### WHAT TO WORK ON
Pictures are not part of the answer. Return the lines from the one containing "The height and" through the end of the data, both included, exactly as they appear.
# # # # #
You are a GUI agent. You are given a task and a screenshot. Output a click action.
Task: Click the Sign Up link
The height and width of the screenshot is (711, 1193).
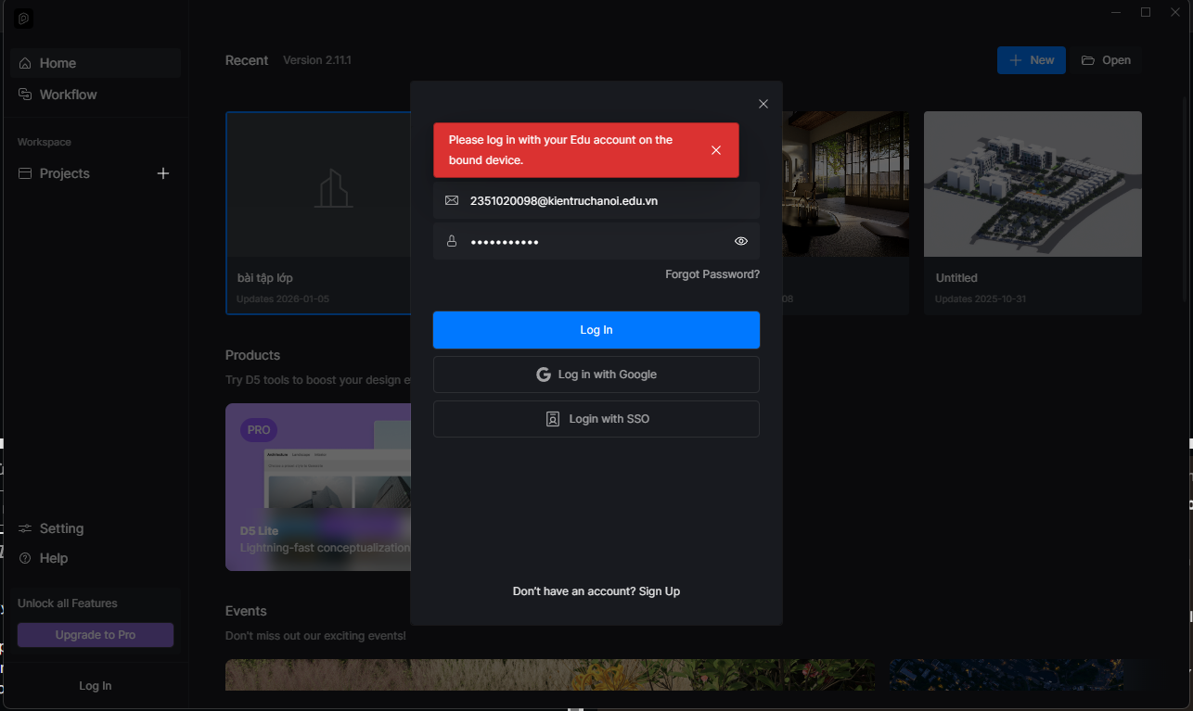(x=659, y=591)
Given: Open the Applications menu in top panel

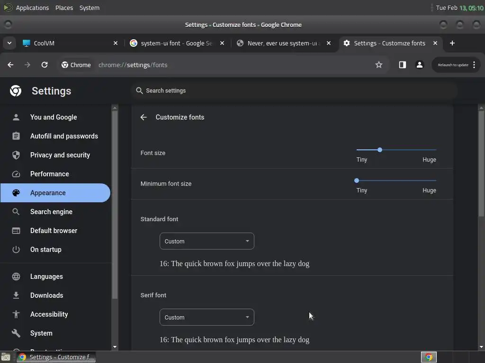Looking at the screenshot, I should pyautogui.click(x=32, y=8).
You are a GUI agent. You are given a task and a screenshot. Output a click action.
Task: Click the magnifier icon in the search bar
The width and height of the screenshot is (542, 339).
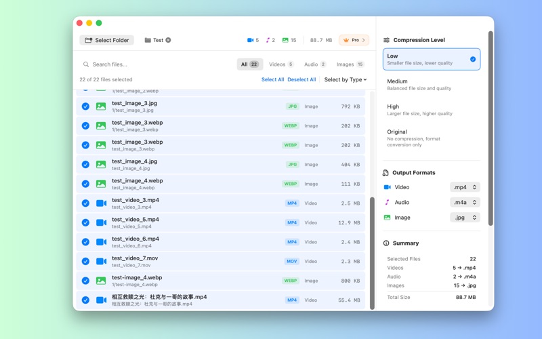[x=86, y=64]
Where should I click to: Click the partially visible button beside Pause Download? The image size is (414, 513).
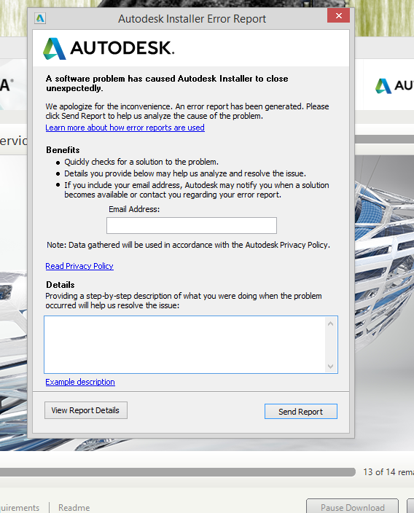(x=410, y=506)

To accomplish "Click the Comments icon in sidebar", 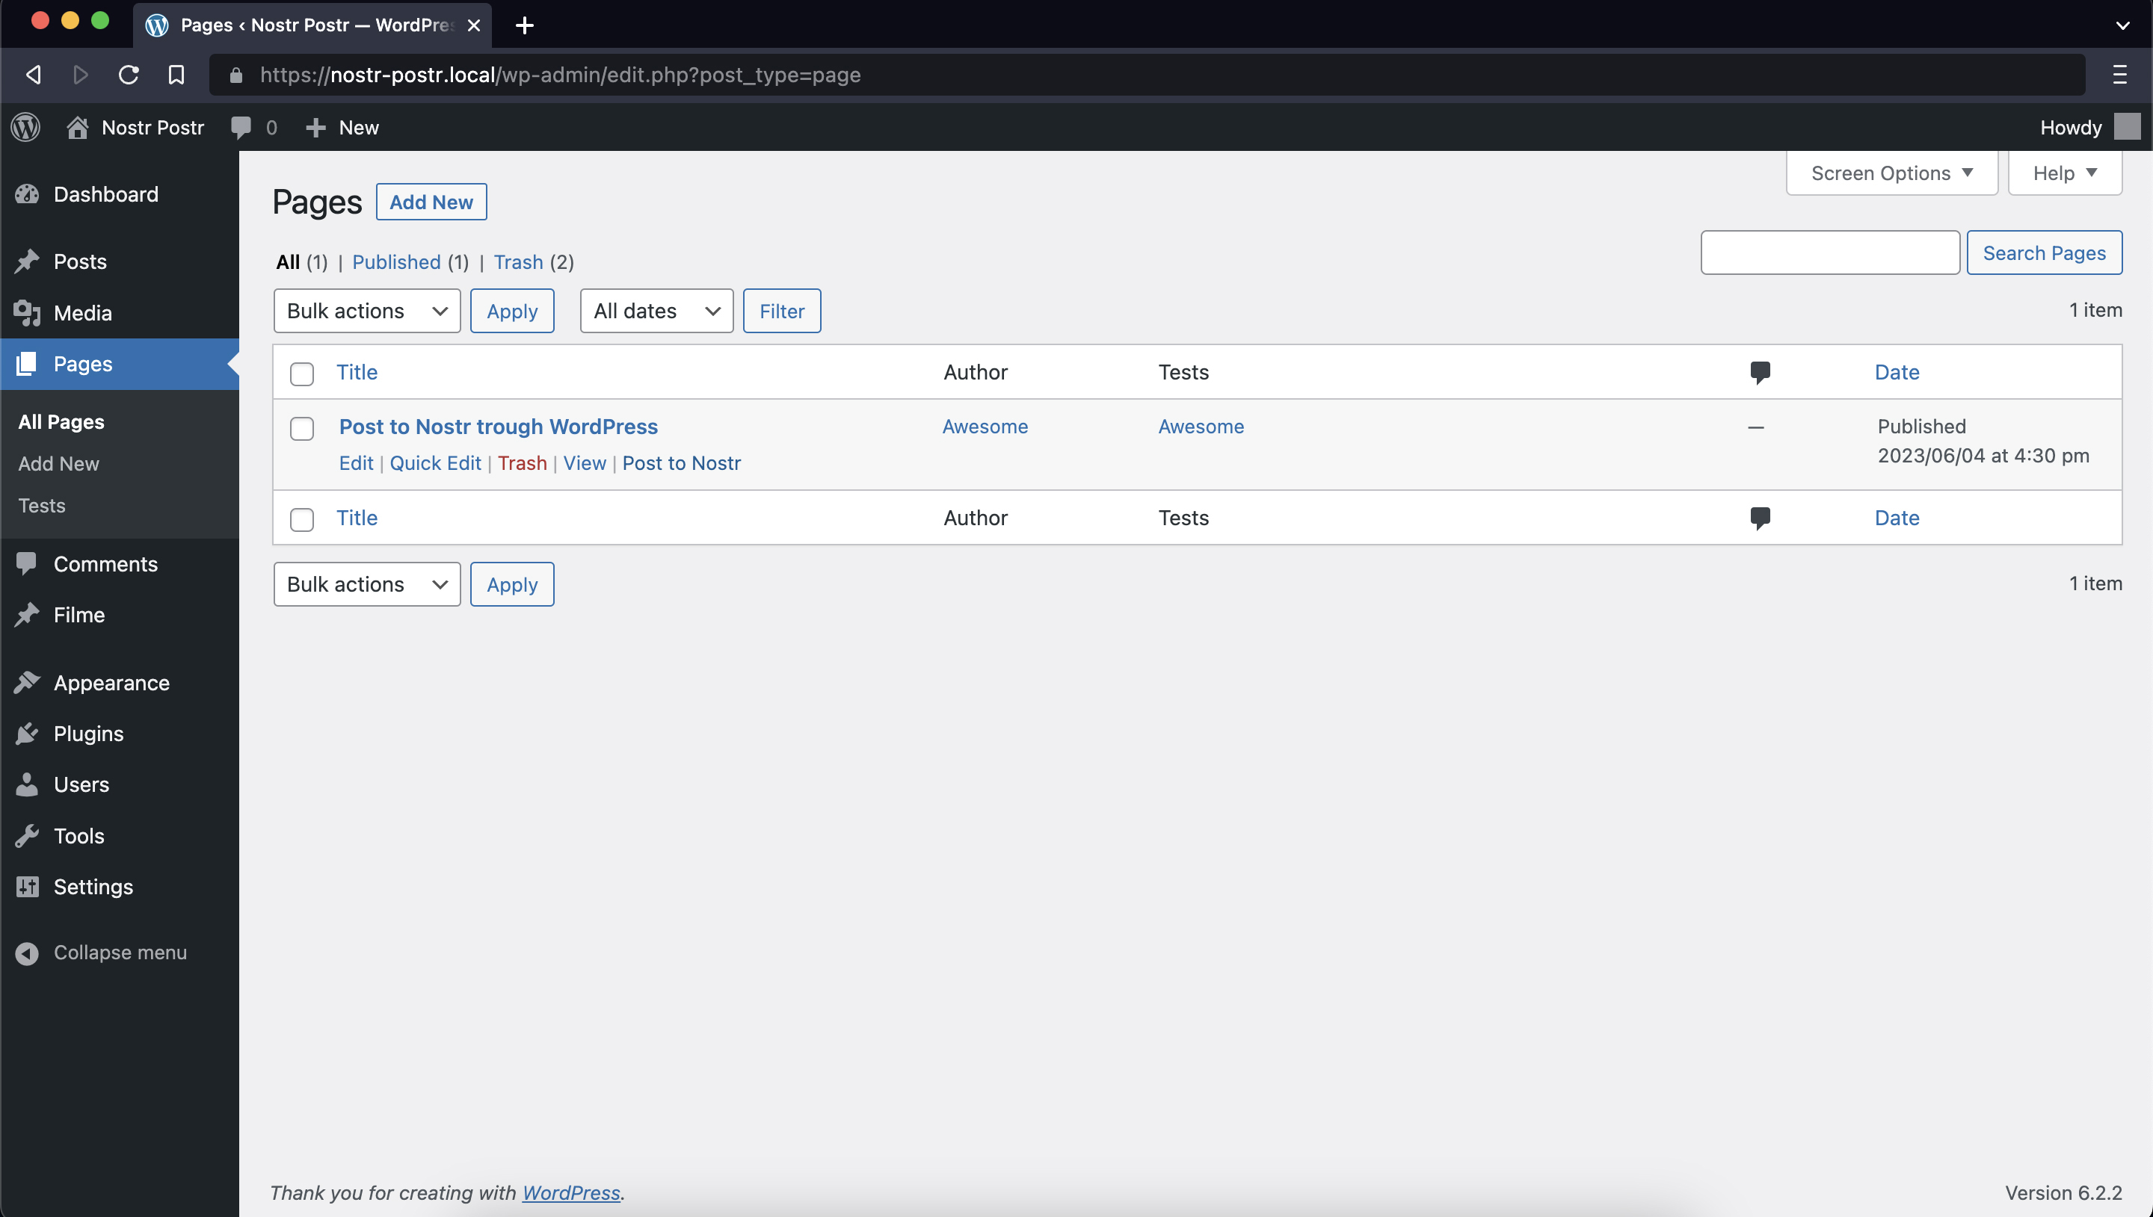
# # # # #
### YOUR SOLUTION
The height and width of the screenshot is (711, 1193).
(x=659, y=591)
Given: Open the Applications menu in top panel

Looking at the screenshot, I should pyautogui.click(x=32, y=8).
You are a GUI agent. You are given a task and a screenshot. Output a click action.
Task: Click the magnifier icon in the search bar
The width and height of the screenshot is (542, 339).
[x=86, y=64]
Where should I click to: Click the partially visible button beside Pause Download? The image size is (414, 513).
(x=410, y=506)

To accomplish "Click the Comments icon in sidebar", 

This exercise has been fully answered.